*RECORDS SHOWN*:
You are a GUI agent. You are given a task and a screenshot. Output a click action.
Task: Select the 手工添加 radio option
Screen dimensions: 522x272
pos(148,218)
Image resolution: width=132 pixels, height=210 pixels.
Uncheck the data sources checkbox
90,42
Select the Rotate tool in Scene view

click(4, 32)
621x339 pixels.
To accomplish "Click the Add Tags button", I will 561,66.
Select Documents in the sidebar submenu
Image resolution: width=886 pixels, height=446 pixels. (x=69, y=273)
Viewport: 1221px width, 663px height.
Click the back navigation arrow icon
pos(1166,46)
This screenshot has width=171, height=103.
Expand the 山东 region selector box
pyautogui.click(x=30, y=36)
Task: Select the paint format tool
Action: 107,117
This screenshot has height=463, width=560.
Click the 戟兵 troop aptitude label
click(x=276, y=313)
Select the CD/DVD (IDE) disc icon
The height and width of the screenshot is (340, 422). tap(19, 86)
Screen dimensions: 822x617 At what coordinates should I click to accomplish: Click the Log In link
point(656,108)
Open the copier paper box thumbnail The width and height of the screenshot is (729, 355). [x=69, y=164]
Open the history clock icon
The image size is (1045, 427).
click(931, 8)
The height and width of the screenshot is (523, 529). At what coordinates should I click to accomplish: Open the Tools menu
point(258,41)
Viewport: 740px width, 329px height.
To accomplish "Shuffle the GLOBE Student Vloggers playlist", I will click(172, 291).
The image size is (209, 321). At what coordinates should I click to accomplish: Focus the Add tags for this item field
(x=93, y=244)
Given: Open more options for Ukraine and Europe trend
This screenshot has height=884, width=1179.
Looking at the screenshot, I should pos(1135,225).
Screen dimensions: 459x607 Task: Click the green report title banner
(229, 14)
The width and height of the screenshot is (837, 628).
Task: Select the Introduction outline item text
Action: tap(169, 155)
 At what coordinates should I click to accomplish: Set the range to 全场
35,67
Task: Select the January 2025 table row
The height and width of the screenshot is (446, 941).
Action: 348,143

*REQUIRED ACTION*: Please copy the data in full, character for character.

*SOLUTION TO THE PROBLEM*:
You are a GUI agent. You are given a task and a screenshot. Output a click action.
Task: Select the 手工添加 radio option
Screen dimensions: 522x272
pos(148,218)
Image resolution: width=132 pixels, height=210 pixels.
Uncheck the data sources checkbox
90,42
Select the Rotate tool in Scene view

click(4, 32)
621x339 pixels.
To accomplish "Click the Add Tags button", I will 561,66.
Select Documents in the sidebar submenu
Image resolution: width=886 pixels, height=446 pixels. (x=69, y=273)
Viewport: 1221px width, 663px height.
Click the back navigation arrow icon
pos(1166,46)
This screenshot has width=171, height=103.
Expand the 山东 region selector box
pyautogui.click(x=30, y=36)
Task: Select the paint format tool
Action: 107,117
This screenshot has height=463, width=560.
Click the 戟兵 troop aptitude label
click(x=276, y=313)
Select the CD/DVD (IDE) disc icon
The height and width of the screenshot is (340, 422). tap(19, 86)
Screen dimensions: 822x617 At what coordinates should I click to accomplish: Click the Log In link
point(656,108)
Open the copier paper box thumbnail The width and height of the screenshot is (729, 355). [x=69, y=164]
Open the history clock icon
The image size is (1045, 427).
click(931, 8)
The height and width of the screenshot is (523, 529). At what coordinates should I click to accomplish: Open the Tools menu
point(258,41)
Viewport: 740px width, 329px height.
To accomplish "Shuffle the GLOBE Student Vloggers playlist", I will click(172, 291).
The image size is (209, 321). At what coordinates should I click to accomplish: Focus the Add tags for this item field
(x=93, y=244)
Given: Open more options for Ukraine and Europe trend
This screenshot has height=884, width=1179.
Looking at the screenshot, I should pos(1135,225).
Screen dimensions: 459x607 Task: Click the green report title banner
(229, 14)
The width and height of the screenshot is (837, 628).
Task: Select the Introduction outline item text
Action: tap(169, 155)
 At what coordinates should I click to accomplish: Set the range to 全场
35,67
Task: Select the January 2025 table row
The height and width of the screenshot is (446, 941).
Action: 348,143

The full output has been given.